### RAW RECORDS
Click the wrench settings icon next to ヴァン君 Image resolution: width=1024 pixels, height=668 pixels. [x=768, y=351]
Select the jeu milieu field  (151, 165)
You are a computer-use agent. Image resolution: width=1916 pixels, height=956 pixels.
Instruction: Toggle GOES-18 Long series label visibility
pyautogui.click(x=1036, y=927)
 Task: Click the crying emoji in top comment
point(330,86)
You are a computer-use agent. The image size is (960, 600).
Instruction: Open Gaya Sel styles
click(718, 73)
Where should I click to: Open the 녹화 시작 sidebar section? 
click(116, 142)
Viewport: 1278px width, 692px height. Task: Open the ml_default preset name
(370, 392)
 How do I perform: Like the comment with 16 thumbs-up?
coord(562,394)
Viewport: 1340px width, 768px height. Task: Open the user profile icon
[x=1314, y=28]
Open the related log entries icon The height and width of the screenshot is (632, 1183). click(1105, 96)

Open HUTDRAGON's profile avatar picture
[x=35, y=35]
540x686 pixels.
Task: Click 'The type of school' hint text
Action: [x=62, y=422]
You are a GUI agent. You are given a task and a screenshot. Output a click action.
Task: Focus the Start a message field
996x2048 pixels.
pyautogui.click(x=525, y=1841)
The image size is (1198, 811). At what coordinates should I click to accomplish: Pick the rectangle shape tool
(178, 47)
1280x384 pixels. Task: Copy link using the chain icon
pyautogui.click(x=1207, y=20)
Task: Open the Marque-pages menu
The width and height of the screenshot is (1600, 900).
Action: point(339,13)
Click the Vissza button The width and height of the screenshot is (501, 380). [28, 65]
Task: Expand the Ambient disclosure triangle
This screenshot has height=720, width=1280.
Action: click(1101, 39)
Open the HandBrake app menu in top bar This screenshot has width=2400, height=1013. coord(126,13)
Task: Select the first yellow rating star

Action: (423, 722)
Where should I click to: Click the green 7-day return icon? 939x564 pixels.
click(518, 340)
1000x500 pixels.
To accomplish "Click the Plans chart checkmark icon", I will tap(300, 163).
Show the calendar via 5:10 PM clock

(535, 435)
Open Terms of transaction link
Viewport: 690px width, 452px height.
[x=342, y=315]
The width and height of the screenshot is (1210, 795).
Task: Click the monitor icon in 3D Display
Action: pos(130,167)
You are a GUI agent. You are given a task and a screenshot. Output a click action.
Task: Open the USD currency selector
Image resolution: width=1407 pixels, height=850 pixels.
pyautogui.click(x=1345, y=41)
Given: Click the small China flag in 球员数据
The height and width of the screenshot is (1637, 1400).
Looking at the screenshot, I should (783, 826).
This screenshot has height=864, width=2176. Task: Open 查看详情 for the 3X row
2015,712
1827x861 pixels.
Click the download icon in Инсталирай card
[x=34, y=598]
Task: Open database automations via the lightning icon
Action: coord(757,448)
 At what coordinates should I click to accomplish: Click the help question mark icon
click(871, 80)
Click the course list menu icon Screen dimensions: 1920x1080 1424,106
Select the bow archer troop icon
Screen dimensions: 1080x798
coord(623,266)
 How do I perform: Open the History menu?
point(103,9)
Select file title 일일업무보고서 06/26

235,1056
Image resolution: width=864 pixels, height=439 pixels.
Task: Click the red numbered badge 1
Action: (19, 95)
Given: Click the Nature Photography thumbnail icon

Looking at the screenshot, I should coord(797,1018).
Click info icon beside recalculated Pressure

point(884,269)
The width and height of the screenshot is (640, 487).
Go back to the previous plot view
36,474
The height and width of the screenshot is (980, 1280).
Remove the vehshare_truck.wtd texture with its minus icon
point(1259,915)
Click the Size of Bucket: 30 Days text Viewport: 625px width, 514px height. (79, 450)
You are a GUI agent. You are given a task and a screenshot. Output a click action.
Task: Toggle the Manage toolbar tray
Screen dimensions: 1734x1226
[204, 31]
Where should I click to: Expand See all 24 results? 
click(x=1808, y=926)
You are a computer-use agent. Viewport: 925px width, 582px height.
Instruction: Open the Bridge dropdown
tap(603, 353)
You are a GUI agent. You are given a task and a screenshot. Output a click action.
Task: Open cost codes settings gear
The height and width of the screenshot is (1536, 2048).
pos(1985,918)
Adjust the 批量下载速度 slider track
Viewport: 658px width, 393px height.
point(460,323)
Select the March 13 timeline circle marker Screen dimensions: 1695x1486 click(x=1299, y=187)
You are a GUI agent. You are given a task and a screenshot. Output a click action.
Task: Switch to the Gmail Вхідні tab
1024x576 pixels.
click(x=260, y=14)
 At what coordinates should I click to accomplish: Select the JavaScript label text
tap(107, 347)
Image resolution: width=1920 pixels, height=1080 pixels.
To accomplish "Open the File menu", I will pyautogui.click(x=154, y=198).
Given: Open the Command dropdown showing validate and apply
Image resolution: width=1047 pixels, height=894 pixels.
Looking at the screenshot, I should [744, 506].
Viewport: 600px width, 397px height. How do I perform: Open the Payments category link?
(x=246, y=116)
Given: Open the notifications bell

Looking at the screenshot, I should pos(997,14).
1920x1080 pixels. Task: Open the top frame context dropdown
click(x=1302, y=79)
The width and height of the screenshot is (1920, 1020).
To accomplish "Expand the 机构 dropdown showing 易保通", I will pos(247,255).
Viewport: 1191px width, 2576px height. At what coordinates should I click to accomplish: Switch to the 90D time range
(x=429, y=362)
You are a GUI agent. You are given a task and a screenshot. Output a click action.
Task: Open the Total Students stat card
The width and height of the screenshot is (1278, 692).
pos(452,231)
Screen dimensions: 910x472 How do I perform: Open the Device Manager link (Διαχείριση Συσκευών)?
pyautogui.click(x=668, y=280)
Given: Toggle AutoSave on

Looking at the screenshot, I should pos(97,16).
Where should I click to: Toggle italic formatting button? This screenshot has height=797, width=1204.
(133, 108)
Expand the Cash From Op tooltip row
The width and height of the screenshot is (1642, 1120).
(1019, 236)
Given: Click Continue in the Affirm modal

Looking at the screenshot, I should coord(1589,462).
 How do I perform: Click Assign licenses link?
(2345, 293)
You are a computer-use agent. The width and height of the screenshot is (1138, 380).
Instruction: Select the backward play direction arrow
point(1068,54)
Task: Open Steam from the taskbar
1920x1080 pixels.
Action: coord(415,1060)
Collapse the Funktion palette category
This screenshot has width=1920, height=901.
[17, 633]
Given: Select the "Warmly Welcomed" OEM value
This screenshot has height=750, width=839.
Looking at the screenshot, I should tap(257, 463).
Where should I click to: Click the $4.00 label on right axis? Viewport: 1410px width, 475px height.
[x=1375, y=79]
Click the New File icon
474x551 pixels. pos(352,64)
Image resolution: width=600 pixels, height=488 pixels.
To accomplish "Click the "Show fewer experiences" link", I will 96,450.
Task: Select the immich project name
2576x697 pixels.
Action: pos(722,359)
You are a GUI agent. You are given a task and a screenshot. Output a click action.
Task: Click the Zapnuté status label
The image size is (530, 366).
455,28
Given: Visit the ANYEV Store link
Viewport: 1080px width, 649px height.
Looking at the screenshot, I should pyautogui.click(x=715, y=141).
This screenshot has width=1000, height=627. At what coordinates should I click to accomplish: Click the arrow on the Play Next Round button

### AIM OF THE EXERCISE
Render every one of the rows above as a JSON list of strings, with one string per line and blank lines omitted.

### RIGHT ANSWER
[
  "Click the wrench settings icon next to ヴァン君 Image resolution: width=1024 pixels, height=668 pixels. [x=768, y=351]",
  "Select the jeu milieu field  (151, 165)",
  "You are a computer-use agent. Image resolution: width=1916 pixels, height=956 pixels.",
  "Instruction: Toggle GOES-18 Long series label visibility",
  "pyautogui.click(x=1036, y=927)",
  " Task: Click the crying emoji in top comment",
  "point(330,86)",
  "You are a computer-use agent. The image size is (960, 600).",
  "Instruction: Open Gaya Sel styles",
  "click(718, 73)",
  "Where should I click to: Open the 녹화 시작 sidebar section? ",
  "click(116, 142)",
  "Viewport: 1278px width, 692px height. Task: Open the ml_default preset name",
  "(370, 392)",
  " How do I perform: Like the comment with 16 thumbs-up?",
  "coord(562,394)",
  "Viewport: 1340px width, 768px height. Task: Open the user profile icon",
  "[x=1314, y=28]",
  "Open the related log entries icon The height and width of the screenshot is (632, 1183). click(1105, 96)",
  "Open HUTDRAGON's profile avatar picture",
  "[x=35, y=35]",
  "540x686 pixels.",
  "Task: Click 'The type of school' hint text",
  "Action: [x=62, y=422]",
  "You are a GUI agent. You are given a task and a screenshot. Output a click action.",
  "Task: Focus the Start a message field",
  "996x2048 pixels.",
  "pyautogui.click(x=525, y=1841)",
  "The image size is (1198, 811). At what coordinates should I click to accomplish: Pick the rectangle shape tool",
  "(178, 47)",
  "1280x384 pixels. Task: Copy link using the chain icon",
  "pyautogui.click(x=1207, y=20)",
  "Task: Open the Marque-pages menu",
  "The width and height of the screenshot is (1600, 900).",
  "Action: point(339,13)",
  "Click the Vissza button The width and height of the screenshot is (501, 380). [28, 65]",
  "Task: Expand the Ambient disclosure triangle",
  "This screenshot has height=720, width=1280.",
  "Action: click(1101, 39)",
  "Open the HandBrake app menu in top bar This screenshot has width=2400, height=1013. coord(126,13)",
  "Task: Select the first yellow rating star",
  "Action: (423, 722)",
  "Where should I click to: Click the green 7-day return icon? 939x564 pixels.",
  "click(518, 340)",
  "1000x500 pixels.",
  "To accomplish \"Click the Plans chart checkmark icon\", I will tap(300, 163).",
  "Show the calendar via 5:10 PM clock",
  "(535, 435)",
  "Open Terms of transaction link",
  "Viewport: 690px width, 452px height.",
  "[x=342, y=315]",
  "The width and height of the screenshot is (1210, 795).",
  "Task: Click the monitor icon in 3D Display",
  "Action: pos(130,167)",
  "You are a GUI agent. You are given a task and a screenshot. Output a click action.",
  "Task: Open the USD currency selector",
  "Image resolution: width=1407 pixels, height=850 pixels.",
  "pyautogui.click(x=1345, y=41)",
  "Given: Click the small China flag in 球员数据",
  "The height and width of the screenshot is (1637, 1400).",
  "Looking at the screenshot, I should (783, 826).",
  "This screenshot has height=864, width=2176. Task: Open 查看详情 for the 3X row",
  "2015,712",
  "1827x861 pixels.",
  "Click the download icon in Инсталирай card",
  "[x=34, y=598]",
  "Task: Open database automations via the lightning icon",
  "Action: coord(757,448)",
  " At what coordinates should I click to accomplish: Click the help question mark icon",
  "click(871, 80)",
  "Click the course list menu icon Screen dimensions: 1920x1080 1424,106",
  "Select the bow archer troop icon",
  "Screen dimensions: 1080x798",
  "coord(623,266)",
  " How do I perform: Open the History menu?",
  "point(103,9)",
  "Select file title 일일업무보고서 06/26",
  "235,1056",
  "Image resolution: width=864 pixels, height=439 pixels.",
  "Task: Click the red numbered badge 1",
  "Action: (19, 95)",
  "Given: Click the Nature Photography thumbnail icon",
  "Looking at the screenshot, I should coord(797,1018).",
  "Click info icon beside recalculated Pressure",
  "point(884,269)",
  "The width and height of the screenshot is (640, 487).",
  "Go back to the previous plot view",
  "36,474",
  "The height and width of the screenshot is (980, 1280).",
  "Remove the vehshare_truck.wtd texture with its minus icon",
  "point(1259,915)",
  "Click the Size of Bucket: 30 Days text Viewport: 625px width, 514px height. (79, 450)",
  "You are a GUI agent. You are given a task and a screenshot. Output a click action.",
  "Task: Toggle the Manage toolbar tray",
  "Screen dimensions: 1734x1226",
  "[204, 31]",
  "Where should I click to: Expand See all 24 results? ",
  "click(x=1808, y=926)",
  "You are a computer-use agent. Viewport: 925px width, 582px height.",
  "Instruction: Open the Bridge dropdown",
  "tap(603, 353)",
  "You are a GUI agent. You are given a task and a screenshot. Output a click action.",
  "Task: Open cost codes settings gear",
  "The height and width of the screenshot is (1536, 2048).",
  "pos(1985,918)",
  "Adjust the 批量下载速度 slider track",
  "Viewport: 658px width, 393px height.",
  "point(460,323)",
  "Select the March 13 timeline circle marker Screen dimensions: 1695x1486 click(x=1299, y=187)",
  "You are a GUI agent. You are given a task and a screenshot. Output a click action.",
  "Task: Switch to the Gmail Вхідні tab",
  "1024x576 pixels.",
  "click(x=260, y=14)",
  " At what coordinates should I click to accomplish: Select the JavaScript label text",
  "tap(107, 347)",
  "Image resolution: width=1920 pixels, height=1080 pixels.",
  "To accomplish \"Open the File menu\", I will pyautogui.click(x=154, y=198).",
  "Given: Open the Command dropdown showing validate and apply",
  "Image resolution: width=1047 pixels, height=894 pixels.",
  "Looking at the screenshot, I should [744, 506].",
  "Viewport: 600px width, 397px height. How do I perform: Open the Payments category link?",
  "(x=246, y=116)",
  "Given: Open the notifications bell",
  "Looking at the screenshot, I should pos(997,14).",
  "1920x1080 pixels. Task: Open the top frame context dropdown",
  "click(x=1302, y=79)",
  "The width and height of the screenshot is (1920, 1020).",
  "To accomplish \"Expand the 机构 dropdown showing 易保通\", I will pos(247,255).",
  "Viewport: 1191px width, 2576px height. At what coordinates should I click to accomplish: Switch to the 90D time range",
  "(x=429, y=362)",
  "You are a GUI agent. You are given a task and a screenshot. Output a click action.",
  "Task: Open the Total Students stat card",
  "The width and height of the screenshot is (1278, 692).",
  "pos(452,231)",
  "Screen dimensions: 910x472 How do I perform: Open the Device Manager link (Διαχείριση Συσκευών)?",
  "pyautogui.click(x=668, y=280)",
  "Given: Toggle AutoSave on",
  "Looking at the screenshot, I should pos(97,16).",
  "Where should I click to: Toggle italic formatting button? This screenshot has height=797, width=1204.",
  "(133, 108)",
  "Expand the Cash From Op tooltip row",
  "The width and height of the screenshot is (1642, 1120).",
  "(1019, 236)",
  "Given: Click Continue in the Affirm modal",
  "Looking at the screenshot, I should coord(1589,462).",
  " How do I perform: Click Assign licenses link?",
  "(2345, 293)",
  "You are a computer-use agent. The width and height of the screenshot is (1138, 380).",
  "Instruction: Select the backward play direction arrow",
  "point(1068,54)",
  "Task: Open Steam from the taskbar",
  "1920x1080 pixels.",
  "Action: coord(415,1060)",
  "Collapse the Funktion palette category",
  "This screenshot has width=1920, height=901.",
  "[17, 633]",
  "Given: Select the \"Warmly Welcomed\" OEM value",
  "This screenshot has height=750, width=839.",
  "Looking at the screenshot, I should tap(257, 463).",
  "Where should I click to: Click the $4.00 label on right axis? Viewport: 1410px width, 475px height.",
  "[x=1375, y=79]",
  "Click the New File icon",
  "474x551 pixels. pos(352,64)",
  "Image resolution: width=600 pixels, height=488 pixels.",
  "To accomplish \"Click the \"Show fewer experiences\" link\", I will 96,450.",
  "Task: Select the immich project name",
  "2576x697 pixels.",
  "Action: pos(722,359)",
  "You are a GUI agent. You are given a task and a screenshot. Output a click action.",
  "Task: Click the Zapnuté status label",
  "The image size is (530, 366).",
  "455,28",
  "Given: Visit the ANYEV Store link",
  "Viewport: 1080px width, 649px height.",
  "Looking at the screenshot, I should pyautogui.click(x=715, y=141).",
  "This screenshot has width=1000, height=627. At what coordinates should I click to accomplish: Click the arrow on the Play Next Round button"
]